* Provided text:
——————————

I thought people might be interested in this, I went to a Transit Oriented Design public meeting on Weds night in Carnegie, for the West busway. It was nice to meet Swolfoort in person.

I wasn't really sure what to expect the subjects to be, I assumed it would be about property development and attracting residents. There were 50 or 60 people from the community and politicians, ages ranged from 40's to 70's. The room broke into smaller groups for brainstorming, then each reported their most significant ideas.

Bikes and making the community more bikeable and walkable were mentioned a dozen or more times, from a number of different people, this wasn't just coming from one corner of the room. I was really pleasantly surprised. The public sentiment is really there.

Also I guess try to remember that for every jagoff who is yelling for you to get off the road, there are probably hundreds who would like to be out there with you, if only... And there are dozens working to get more out there. The jagoff is the bully minority.


edmonds59
2010-03-26 11:35:10

Nice to hear. Walkable is where it's at, if you can build a walkable community bikes will follow.


rsprake
2010-03-26 11:51:42

Also I guess try to remember that for every jagoff who is yelling for you to get off the road, there are probably hundreds who would like to be out there with you, if only...


quote of the day


erok
2010-03-26 13:19:50

Sticker opp? "Inside every car is a cyclist trying to get out". Eh?


edmonds59
2010-03-26 14:29:31

not bad.... i feel like i've heard the same line, but with farts and turds.


erok
2010-03-26 14:41:00

@ edmunds -Thanks for posting this.


From the title, I was expecting another Kornbrain or "bike-lanes-and-golf-courses" report.

——————————

* Raw data:
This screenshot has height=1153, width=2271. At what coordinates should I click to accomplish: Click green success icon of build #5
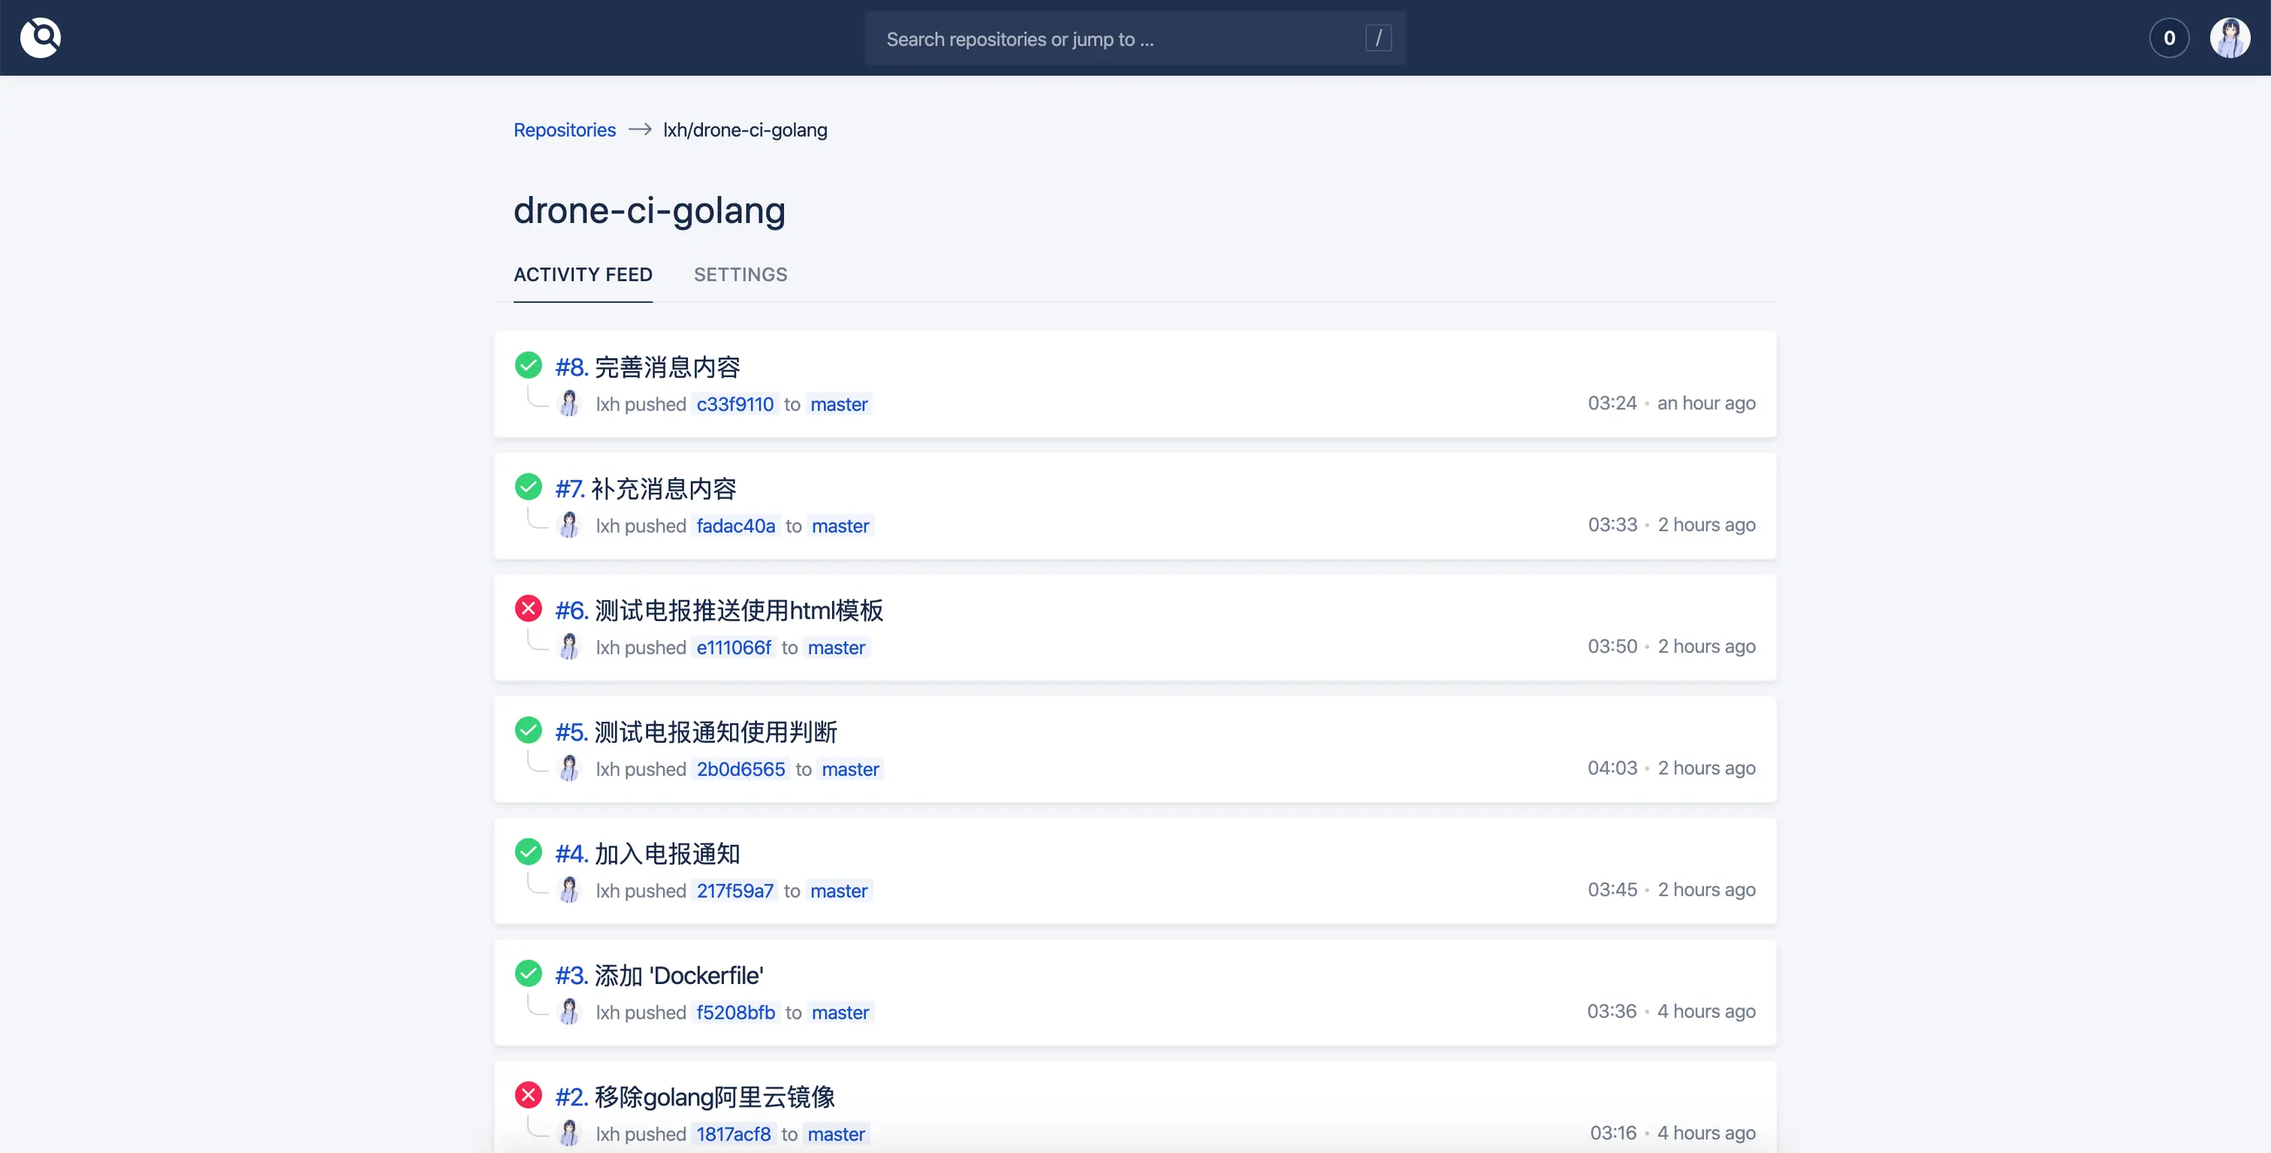(x=528, y=730)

——————————

* Problems to solve:
[A] According to the forum thread, roughly how many people attended the meeting in Carnegie?
[B] Condense the paragraph of the forum thread that begins "Bikes and making the community" into two short sentences, keeping its main facts.
[C] Reproduce a passage of the forum thread, swapping "brainstorming" for "discussion": begin at the words that have "I thought people", and stop after "is really there.".
Base every answer solely on the forum thread; the material plays no part.

* Results for each task:
[A] 50 or 60 people from the community and politicians.

[B] Bikes and a more bikeable, walkable community were raised a dozen or more times by many different people across the room. The writer was pleasantly surprised and saw that the public sentiment is really there.

[C]
I thought people might be interested in this, I went to a Transit Oriented Design public meeting on Weds night in Carnegie, for the West busway. It was nice to meet Swolfoort in person.

I wasn't really sure what to expect the subjects to be, I assumed it would be about property development and attracting residents. There were 50 or 60 people from the community and politicians, ages ranged from 40's to 70's. The room broke into smaller groups for discussion, then each reported their most significant ideas.

Bikes and making the community more bikeable and walkable were mentioned a dozen or more times, from a number of different people, this wasn't just coming from one corner of the room. I was really pleasantly surprised. The public sentiment is really there.